[Material to process Boundary: Start]

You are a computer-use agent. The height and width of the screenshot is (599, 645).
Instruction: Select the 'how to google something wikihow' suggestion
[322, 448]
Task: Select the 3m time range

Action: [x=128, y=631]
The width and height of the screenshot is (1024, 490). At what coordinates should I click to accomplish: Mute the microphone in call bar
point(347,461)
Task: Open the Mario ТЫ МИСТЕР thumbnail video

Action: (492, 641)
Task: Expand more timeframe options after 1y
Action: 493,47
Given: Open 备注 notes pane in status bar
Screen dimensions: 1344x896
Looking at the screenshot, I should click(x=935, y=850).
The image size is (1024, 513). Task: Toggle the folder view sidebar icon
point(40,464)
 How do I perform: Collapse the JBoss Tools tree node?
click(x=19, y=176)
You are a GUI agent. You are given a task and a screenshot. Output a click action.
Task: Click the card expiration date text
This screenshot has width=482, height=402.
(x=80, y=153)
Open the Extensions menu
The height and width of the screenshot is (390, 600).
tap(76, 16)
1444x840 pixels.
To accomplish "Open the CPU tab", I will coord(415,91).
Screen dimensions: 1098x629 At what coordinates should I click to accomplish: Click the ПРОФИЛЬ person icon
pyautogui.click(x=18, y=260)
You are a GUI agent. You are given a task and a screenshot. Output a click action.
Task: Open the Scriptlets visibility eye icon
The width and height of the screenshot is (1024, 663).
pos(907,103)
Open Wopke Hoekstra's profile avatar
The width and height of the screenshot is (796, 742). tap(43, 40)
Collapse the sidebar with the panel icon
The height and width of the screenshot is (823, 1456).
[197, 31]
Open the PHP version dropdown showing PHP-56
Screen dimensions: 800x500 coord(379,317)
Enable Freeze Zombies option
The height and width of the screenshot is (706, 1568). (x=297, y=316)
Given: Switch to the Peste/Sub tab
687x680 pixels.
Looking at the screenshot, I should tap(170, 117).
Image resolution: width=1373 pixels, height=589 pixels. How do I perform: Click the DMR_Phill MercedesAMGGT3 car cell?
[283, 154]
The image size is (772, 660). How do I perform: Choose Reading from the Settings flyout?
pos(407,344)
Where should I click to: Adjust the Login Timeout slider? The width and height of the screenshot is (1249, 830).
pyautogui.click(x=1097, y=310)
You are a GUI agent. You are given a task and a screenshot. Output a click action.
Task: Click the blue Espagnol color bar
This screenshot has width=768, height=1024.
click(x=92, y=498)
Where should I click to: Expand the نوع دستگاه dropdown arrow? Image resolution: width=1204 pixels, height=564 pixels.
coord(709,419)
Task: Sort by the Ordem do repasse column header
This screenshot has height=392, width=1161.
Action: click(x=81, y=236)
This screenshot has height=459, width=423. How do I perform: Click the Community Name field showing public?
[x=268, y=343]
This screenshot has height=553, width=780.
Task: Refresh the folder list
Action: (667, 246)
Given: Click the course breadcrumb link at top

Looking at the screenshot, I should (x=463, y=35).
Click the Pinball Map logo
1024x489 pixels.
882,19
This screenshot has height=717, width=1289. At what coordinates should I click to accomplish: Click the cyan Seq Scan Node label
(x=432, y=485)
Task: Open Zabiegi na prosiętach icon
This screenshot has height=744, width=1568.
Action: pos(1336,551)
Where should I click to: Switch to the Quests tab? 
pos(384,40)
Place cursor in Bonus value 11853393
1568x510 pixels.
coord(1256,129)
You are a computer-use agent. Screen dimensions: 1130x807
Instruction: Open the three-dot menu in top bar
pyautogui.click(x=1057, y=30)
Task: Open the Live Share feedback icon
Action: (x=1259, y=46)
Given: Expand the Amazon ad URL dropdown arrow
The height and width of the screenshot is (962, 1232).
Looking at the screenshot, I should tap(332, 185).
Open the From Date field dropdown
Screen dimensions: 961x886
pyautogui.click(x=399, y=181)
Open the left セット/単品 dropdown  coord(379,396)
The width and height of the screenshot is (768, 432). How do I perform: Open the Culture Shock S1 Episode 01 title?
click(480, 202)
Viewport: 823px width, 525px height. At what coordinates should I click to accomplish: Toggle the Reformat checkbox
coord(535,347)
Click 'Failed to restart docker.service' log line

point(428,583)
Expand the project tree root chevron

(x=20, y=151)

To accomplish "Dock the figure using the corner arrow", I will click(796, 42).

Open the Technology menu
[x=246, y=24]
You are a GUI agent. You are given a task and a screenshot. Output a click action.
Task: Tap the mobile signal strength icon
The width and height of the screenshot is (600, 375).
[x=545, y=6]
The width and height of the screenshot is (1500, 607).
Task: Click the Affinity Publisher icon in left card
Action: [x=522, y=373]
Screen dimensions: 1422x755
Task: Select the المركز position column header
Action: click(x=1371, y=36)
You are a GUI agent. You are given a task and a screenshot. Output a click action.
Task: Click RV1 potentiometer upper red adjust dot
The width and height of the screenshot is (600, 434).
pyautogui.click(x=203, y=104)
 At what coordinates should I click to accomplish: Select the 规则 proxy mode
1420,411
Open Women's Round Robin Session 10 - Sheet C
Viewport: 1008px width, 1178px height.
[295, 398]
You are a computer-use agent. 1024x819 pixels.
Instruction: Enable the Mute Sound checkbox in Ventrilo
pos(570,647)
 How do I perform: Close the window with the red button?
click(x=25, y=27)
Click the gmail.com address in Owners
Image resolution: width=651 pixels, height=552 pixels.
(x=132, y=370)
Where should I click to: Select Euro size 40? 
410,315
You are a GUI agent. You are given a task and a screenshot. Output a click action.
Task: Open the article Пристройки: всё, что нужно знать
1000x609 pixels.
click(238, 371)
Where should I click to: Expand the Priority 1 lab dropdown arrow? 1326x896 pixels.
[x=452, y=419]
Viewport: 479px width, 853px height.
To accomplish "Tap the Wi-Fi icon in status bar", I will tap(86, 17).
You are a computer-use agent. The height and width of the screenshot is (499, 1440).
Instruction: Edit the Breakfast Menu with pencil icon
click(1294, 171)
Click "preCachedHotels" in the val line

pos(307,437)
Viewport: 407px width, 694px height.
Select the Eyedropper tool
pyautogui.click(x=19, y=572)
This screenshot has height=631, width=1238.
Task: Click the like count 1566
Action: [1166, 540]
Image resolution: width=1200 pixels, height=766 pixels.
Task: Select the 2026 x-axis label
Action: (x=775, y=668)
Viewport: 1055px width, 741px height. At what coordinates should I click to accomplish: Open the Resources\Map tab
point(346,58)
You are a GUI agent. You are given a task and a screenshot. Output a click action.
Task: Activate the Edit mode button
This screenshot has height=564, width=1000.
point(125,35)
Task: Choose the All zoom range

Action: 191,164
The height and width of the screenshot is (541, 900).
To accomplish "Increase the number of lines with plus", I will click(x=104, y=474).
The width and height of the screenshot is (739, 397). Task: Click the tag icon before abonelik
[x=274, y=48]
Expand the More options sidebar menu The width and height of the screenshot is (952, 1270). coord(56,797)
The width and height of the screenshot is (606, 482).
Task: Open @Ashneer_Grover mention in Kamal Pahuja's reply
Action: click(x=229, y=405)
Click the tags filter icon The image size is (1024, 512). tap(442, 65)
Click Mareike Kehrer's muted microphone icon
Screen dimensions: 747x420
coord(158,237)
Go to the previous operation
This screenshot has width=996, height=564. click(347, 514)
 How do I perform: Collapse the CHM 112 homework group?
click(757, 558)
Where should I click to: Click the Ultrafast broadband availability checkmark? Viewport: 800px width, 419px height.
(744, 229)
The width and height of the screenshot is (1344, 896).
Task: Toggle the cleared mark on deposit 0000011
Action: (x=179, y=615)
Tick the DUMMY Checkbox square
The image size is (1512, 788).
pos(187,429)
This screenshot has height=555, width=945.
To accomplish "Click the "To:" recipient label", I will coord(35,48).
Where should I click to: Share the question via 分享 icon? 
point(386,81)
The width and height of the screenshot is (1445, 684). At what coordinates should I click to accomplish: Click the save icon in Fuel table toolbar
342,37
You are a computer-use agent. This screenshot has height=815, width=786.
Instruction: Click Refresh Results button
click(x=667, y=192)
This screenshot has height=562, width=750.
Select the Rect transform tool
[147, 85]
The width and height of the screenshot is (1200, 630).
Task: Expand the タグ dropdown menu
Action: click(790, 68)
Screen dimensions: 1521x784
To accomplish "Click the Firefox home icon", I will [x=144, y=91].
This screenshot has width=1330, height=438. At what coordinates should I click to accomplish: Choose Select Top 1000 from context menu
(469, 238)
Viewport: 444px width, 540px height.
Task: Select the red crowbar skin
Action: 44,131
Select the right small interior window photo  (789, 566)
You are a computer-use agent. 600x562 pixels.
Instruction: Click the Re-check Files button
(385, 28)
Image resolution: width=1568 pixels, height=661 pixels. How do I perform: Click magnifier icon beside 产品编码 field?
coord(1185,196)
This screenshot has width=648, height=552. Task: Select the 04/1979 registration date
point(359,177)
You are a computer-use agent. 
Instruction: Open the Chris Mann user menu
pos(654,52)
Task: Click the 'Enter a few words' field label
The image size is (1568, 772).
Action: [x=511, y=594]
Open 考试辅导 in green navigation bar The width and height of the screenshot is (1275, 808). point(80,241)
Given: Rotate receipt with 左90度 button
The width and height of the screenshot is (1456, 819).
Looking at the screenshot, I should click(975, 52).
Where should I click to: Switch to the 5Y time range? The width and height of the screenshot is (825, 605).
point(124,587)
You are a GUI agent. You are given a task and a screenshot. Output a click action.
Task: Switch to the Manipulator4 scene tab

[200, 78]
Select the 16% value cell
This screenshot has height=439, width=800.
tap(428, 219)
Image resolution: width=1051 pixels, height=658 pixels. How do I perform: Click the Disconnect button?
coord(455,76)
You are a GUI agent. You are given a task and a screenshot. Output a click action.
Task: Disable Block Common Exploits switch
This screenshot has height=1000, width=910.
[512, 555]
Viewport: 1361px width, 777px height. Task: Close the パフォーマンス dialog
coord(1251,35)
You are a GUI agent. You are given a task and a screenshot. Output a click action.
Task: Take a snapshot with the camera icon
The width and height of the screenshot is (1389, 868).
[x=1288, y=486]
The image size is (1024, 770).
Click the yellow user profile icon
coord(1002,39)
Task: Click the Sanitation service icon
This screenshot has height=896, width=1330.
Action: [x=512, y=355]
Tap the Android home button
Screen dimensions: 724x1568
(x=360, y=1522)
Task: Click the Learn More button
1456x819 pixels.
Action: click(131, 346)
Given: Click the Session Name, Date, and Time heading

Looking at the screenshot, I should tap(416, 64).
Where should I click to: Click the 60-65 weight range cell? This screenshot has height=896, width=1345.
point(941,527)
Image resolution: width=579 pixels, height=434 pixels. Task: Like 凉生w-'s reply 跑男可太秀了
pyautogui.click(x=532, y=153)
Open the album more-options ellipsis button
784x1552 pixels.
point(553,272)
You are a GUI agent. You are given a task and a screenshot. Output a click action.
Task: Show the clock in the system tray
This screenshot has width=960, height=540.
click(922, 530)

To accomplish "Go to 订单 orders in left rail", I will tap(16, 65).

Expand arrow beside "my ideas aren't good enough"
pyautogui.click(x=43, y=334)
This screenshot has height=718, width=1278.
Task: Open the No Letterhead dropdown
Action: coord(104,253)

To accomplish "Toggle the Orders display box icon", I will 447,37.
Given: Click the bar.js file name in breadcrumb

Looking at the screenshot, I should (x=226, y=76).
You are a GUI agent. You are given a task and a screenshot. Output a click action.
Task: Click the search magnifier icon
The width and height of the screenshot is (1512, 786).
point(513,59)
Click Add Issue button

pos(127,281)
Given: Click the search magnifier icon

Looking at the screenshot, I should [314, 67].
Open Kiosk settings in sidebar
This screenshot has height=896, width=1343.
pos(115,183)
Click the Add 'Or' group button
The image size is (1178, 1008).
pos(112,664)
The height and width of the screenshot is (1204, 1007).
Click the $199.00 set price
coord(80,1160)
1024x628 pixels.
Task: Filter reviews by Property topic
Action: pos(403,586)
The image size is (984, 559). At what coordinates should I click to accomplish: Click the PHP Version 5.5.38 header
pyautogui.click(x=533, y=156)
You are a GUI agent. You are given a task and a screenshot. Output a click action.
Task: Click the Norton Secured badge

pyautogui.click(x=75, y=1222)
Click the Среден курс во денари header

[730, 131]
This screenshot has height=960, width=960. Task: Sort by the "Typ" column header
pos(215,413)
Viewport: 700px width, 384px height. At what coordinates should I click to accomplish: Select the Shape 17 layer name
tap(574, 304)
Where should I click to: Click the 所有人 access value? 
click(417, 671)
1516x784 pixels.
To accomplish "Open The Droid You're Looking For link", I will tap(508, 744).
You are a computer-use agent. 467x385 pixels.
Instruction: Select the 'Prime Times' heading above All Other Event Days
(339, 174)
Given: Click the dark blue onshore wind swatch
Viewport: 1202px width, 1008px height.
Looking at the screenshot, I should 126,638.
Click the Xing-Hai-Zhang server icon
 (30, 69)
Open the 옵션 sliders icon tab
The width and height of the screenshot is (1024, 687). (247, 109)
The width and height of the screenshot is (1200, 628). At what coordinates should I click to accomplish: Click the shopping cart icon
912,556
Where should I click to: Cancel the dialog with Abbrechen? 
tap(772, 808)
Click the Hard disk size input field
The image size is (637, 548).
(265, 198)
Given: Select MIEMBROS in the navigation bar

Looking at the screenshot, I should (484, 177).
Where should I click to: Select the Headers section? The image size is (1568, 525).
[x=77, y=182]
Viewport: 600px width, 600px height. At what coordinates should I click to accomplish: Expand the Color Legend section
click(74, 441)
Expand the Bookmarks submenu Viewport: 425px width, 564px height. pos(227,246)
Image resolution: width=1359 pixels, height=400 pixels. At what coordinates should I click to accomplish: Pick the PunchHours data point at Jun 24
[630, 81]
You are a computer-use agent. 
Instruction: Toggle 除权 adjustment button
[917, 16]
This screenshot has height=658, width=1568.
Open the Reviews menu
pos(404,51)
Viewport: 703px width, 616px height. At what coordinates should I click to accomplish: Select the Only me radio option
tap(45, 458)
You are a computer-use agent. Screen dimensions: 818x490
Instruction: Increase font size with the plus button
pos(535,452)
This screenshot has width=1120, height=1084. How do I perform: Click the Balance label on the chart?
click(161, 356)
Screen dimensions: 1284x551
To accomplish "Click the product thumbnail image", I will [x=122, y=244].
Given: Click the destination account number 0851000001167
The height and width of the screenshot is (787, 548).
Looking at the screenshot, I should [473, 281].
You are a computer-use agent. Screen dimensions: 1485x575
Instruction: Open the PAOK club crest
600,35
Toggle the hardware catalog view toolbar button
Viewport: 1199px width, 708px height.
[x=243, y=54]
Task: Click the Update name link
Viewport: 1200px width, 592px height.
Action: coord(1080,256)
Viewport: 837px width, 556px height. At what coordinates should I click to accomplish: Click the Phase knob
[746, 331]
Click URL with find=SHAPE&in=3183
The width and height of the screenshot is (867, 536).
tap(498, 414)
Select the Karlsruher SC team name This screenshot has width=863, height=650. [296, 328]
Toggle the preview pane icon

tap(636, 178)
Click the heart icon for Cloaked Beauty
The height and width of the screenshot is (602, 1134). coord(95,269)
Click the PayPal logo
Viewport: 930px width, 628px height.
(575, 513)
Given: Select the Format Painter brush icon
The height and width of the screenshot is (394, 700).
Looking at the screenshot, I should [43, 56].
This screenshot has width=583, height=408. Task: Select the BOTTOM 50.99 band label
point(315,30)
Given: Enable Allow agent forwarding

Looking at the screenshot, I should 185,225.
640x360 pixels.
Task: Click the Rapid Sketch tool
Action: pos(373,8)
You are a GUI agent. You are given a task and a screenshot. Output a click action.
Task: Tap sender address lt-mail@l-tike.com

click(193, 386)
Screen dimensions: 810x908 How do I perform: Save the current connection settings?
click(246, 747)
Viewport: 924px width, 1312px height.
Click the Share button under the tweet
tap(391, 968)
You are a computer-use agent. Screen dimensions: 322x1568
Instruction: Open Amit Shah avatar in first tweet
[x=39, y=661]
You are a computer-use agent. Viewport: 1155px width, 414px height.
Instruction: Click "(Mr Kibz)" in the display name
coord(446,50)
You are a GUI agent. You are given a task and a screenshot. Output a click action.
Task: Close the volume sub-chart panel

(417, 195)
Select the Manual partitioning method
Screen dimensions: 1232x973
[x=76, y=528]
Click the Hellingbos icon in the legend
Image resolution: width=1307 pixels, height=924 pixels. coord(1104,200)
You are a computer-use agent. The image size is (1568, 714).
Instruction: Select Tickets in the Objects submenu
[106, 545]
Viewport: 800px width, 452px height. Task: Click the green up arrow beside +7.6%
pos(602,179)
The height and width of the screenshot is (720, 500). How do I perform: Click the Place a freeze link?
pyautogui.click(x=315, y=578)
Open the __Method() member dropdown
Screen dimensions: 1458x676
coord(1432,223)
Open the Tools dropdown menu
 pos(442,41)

[Material to process Boundary: End]

▸ Your goal
Copy out, exactly and alone, the lines of the entries above between the ones holding "Task: Open the Scriptlets visibility eye icon" and "Collapse the sidebar with the panel icon", inclusive.

▸ Solution to this problem
Task: Open the Scriptlets visibility eye icon
The width and height of the screenshot is (1024, 663).
pos(907,103)
Open Wopke Hoekstra's profile avatar
The width and height of the screenshot is (796, 742). tap(43, 40)
Collapse the sidebar with the panel icon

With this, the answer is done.